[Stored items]
....

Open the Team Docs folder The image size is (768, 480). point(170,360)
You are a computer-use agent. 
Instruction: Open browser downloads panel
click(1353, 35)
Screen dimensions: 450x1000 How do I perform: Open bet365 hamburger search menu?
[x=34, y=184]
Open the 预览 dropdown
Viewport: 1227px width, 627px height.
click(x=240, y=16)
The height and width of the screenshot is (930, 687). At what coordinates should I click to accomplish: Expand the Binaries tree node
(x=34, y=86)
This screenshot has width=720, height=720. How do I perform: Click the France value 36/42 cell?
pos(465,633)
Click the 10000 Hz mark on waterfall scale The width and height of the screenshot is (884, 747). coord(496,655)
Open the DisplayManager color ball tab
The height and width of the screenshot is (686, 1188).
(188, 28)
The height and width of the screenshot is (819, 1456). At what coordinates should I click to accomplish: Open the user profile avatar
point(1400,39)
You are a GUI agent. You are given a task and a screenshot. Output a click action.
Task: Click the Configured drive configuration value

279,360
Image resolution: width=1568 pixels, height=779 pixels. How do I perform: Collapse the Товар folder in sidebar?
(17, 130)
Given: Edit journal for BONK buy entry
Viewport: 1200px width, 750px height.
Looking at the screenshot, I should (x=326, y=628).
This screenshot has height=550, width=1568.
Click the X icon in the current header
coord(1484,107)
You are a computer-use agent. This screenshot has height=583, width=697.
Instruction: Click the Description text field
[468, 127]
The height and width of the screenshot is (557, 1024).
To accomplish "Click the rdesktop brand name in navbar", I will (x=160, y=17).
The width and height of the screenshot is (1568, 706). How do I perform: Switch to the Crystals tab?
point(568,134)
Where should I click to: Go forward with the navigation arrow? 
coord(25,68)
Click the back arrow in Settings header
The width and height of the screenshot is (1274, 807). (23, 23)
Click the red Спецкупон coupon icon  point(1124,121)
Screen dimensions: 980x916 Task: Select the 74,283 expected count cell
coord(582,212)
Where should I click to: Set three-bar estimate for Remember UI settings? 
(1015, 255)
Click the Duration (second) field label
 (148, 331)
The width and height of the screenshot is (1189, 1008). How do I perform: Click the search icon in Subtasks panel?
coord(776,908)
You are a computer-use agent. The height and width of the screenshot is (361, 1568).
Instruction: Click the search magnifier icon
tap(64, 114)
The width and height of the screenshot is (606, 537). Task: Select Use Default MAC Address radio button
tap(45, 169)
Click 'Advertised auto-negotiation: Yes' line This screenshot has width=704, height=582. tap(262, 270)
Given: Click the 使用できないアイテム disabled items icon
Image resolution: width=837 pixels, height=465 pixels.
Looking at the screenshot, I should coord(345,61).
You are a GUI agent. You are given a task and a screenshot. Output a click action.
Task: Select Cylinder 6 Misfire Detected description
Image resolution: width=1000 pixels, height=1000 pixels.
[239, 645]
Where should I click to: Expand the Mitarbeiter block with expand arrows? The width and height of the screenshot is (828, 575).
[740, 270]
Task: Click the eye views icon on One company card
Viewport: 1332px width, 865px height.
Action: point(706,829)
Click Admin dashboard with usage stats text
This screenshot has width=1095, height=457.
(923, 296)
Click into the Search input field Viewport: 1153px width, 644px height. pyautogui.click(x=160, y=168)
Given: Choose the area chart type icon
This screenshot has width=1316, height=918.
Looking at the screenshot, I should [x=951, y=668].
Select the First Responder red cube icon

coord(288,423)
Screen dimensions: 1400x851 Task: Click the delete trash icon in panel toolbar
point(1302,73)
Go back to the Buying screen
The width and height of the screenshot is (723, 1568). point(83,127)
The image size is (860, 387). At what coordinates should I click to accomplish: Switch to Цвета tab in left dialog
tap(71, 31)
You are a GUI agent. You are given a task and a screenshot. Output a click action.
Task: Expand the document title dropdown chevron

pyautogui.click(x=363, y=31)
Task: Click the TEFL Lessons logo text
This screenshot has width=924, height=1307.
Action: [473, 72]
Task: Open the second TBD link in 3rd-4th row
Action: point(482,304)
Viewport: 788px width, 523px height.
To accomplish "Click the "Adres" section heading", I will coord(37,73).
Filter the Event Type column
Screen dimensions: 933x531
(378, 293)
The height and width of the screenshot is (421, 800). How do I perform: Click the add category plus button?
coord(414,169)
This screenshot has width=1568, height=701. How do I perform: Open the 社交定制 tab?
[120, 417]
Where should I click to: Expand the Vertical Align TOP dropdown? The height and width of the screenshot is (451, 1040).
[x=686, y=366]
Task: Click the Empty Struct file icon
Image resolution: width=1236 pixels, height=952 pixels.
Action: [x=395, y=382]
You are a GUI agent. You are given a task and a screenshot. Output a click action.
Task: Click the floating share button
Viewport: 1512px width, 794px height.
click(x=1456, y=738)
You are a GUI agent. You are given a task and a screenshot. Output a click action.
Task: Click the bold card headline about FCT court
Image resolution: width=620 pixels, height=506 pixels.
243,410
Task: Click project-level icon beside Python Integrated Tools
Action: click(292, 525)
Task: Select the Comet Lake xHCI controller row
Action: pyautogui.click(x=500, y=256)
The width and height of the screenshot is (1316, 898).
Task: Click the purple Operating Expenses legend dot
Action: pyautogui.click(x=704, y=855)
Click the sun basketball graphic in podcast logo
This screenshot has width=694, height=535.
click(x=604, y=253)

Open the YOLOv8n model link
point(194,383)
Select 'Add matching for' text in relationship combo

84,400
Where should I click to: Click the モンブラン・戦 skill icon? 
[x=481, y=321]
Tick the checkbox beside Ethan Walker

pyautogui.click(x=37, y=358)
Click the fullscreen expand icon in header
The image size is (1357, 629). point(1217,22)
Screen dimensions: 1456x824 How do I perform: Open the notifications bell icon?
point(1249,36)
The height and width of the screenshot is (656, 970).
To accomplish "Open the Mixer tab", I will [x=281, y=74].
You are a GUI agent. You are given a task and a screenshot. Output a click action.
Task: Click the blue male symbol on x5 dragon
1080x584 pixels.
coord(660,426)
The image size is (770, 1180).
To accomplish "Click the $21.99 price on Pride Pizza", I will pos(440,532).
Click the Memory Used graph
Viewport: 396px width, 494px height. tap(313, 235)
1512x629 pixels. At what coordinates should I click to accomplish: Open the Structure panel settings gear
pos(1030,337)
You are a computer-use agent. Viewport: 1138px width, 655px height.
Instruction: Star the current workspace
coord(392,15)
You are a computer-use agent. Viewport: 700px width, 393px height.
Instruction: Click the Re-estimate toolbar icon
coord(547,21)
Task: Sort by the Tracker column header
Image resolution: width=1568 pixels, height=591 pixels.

....

▶ _The exercise_:
Repeat the stored items above word for word, from start to finish.

▶ _Result for this task_:
Open the Team Docs folder The image size is (768, 480). point(170,360)
You are a computer-use agent. 
Instruction: Open browser downloads panel
click(1353, 35)
Screen dimensions: 450x1000 How do I perform: Open bet365 hamburger search menu?
[x=34, y=184]
Open the 预览 dropdown
Viewport: 1227px width, 627px height.
click(x=240, y=16)
The height and width of the screenshot is (930, 687). At what coordinates should I click to accomplish: Expand the Binaries tree node
(x=34, y=86)
This screenshot has width=720, height=720. How do I perform: Click the France value 36/42 cell?
pos(465,633)
Click the 10000 Hz mark on waterfall scale The width and height of the screenshot is (884, 747). coord(496,655)
Open the DisplayManager color ball tab
The height and width of the screenshot is (686, 1188).
(188, 28)
The height and width of the screenshot is (819, 1456). At what coordinates should I click to accomplish: Open the user profile avatar
point(1400,39)
You are a GUI agent. You are given a task and a screenshot. Output a click action.
Task: Click the Configured drive configuration value

279,360
Image resolution: width=1568 pixels, height=779 pixels. How do I perform: Collapse the Товар folder in sidebar?
(17, 130)
Given: Edit journal for BONK buy entry
Viewport: 1200px width, 750px height.
Looking at the screenshot, I should (x=326, y=628).
This screenshot has height=550, width=1568.
Click the X icon in the current header
coord(1484,107)
You are a computer-use agent. This screenshot has height=583, width=697.
Instruction: Click the Description text field
[468, 127]
The height and width of the screenshot is (557, 1024).
To accomplish "Click the rdesktop brand name in navbar", I will (x=160, y=17).
The width and height of the screenshot is (1568, 706). How do I perform: Switch to the Crystals tab?
point(568,134)
Where should I click to: Go forward with the navigation arrow? 
coord(25,68)
Click the back arrow in Settings header
The width and height of the screenshot is (1274, 807). (23, 23)
Click the red Спецкупон coupon icon  point(1124,121)
Screen dimensions: 980x916 Task: Select the 74,283 expected count cell
coord(582,212)
Where should I click to: Set three-bar estimate for Remember UI settings? 
(1015, 255)
Click the Duration (second) field label
 (148, 331)
The width and height of the screenshot is (1189, 1008). How do I perform: Click the search icon in Subtasks panel?
coord(776,908)
You are a computer-use agent. The height and width of the screenshot is (361, 1568).
Instruction: Click the search magnifier icon
tap(64, 114)
The width and height of the screenshot is (606, 537). Task: Select Use Default MAC Address radio button
tap(45, 169)
Click 'Advertised auto-negotiation: Yes' line This screenshot has width=704, height=582. tap(262, 270)
Given: Click the 使用できないアイテム disabled items icon
Image resolution: width=837 pixels, height=465 pixels.
Looking at the screenshot, I should coord(345,61).
You are a GUI agent. You are given a task and a screenshot. Output a click action.
Task: Select Cylinder 6 Misfire Detected description
Image resolution: width=1000 pixels, height=1000 pixels.
[239, 645]
Where should I click to: Expand the Mitarbeiter block with expand arrows? The width and height of the screenshot is (828, 575).
[740, 270]
Task: Click the eye views icon on One company card
Viewport: 1332px width, 865px height.
Action: point(706,829)
Click Admin dashboard with usage stats text
This screenshot has width=1095, height=457.
(923, 296)
Click into the Search input field Viewport: 1153px width, 644px height. pyautogui.click(x=160, y=168)
Given: Choose the area chart type icon
This screenshot has width=1316, height=918.
Looking at the screenshot, I should [x=951, y=668].
Select the First Responder red cube icon

coord(288,423)
Screen dimensions: 1400x851 Task: Click the delete trash icon in panel toolbar
point(1302,73)
Go back to the Buying screen
The width and height of the screenshot is (723, 1568). point(83,127)
The image size is (860, 387). At what coordinates should I click to accomplish: Switch to Цвета tab in left dialog
tap(71, 31)
You are a GUI agent. You are given a task and a screenshot. Output a click action.
Task: Expand the document title dropdown chevron

pyautogui.click(x=363, y=31)
Task: Click the TEFL Lessons logo text
This screenshot has width=924, height=1307.
Action: [473, 72]
Task: Open the second TBD link in 3rd-4th row
Action: point(482,304)
Viewport: 788px width, 523px height.
To accomplish "Click the "Adres" section heading", I will coord(37,73).
Filter the Event Type column
Screen dimensions: 933x531
(378, 293)
The height and width of the screenshot is (421, 800). How do I perform: Click the add category plus button?
coord(414,169)
This screenshot has width=1568, height=701. How do I perform: Open the 社交定制 tab?
[120, 417]
Where should I click to: Expand the Vertical Align TOP dropdown? The height and width of the screenshot is (451, 1040).
[x=686, y=366]
Task: Click the Empty Struct file icon
Image resolution: width=1236 pixels, height=952 pixels.
Action: [x=395, y=382]
You are a GUI agent. You are given a task and a screenshot. Output a click action.
Task: Click the floating share button
Viewport: 1512px width, 794px height.
click(x=1456, y=738)
You are a GUI agent. You are given a task and a screenshot. Output a click action.
Task: Click the bold card headline about FCT court
Image resolution: width=620 pixels, height=506 pixels.
243,410
Task: Click project-level icon beside Python Integrated Tools
Action: click(292, 525)
Task: Select the Comet Lake xHCI controller row
Action: pyautogui.click(x=500, y=256)
The width and height of the screenshot is (1316, 898).
Task: Click the purple Operating Expenses legend dot
Action: pyautogui.click(x=704, y=855)
Click the sun basketball graphic in podcast logo
This screenshot has width=694, height=535.
click(x=604, y=253)

Open the YOLOv8n model link
point(194,383)
Select 'Add matching for' text in relationship combo

84,400
Where should I click to: Click the モンブラン・戦 skill icon? 
[x=481, y=321]
Tick the checkbox beside Ethan Walker

pyautogui.click(x=37, y=358)
Click the fullscreen expand icon in header
The image size is (1357, 629). point(1217,22)
Screen dimensions: 1456x824 How do I perform: Open the notifications bell icon?
point(1249,36)
The height and width of the screenshot is (656, 970).
To accomplish "Open the Mixer tab", I will [x=281, y=74].
You are a GUI agent. You are given a task and a screenshot. Output a click action.
Task: Click the blue male symbol on x5 dragon
1080x584 pixels.
coord(660,426)
The image size is (770, 1180).
To accomplish "Click the $21.99 price on Pride Pizza", I will pos(440,532).
Click the Memory Used graph
Viewport: 396px width, 494px height. tap(313, 235)
1512x629 pixels. At what coordinates should I click to accomplish: Open the Structure panel settings gear
pos(1030,337)
You are a computer-use agent. Viewport: 1138px width, 655px height.
Instruction: Star the current workspace
coord(392,15)
You are a computer-use agent. Viewport: 700px width, 393px height.
Instruction: Click the Re-estimate toolbar icon
coord(547,21)
Task: Sort by the Tracker column header
Image resolution: width=1568 pixels, height=591 pixels.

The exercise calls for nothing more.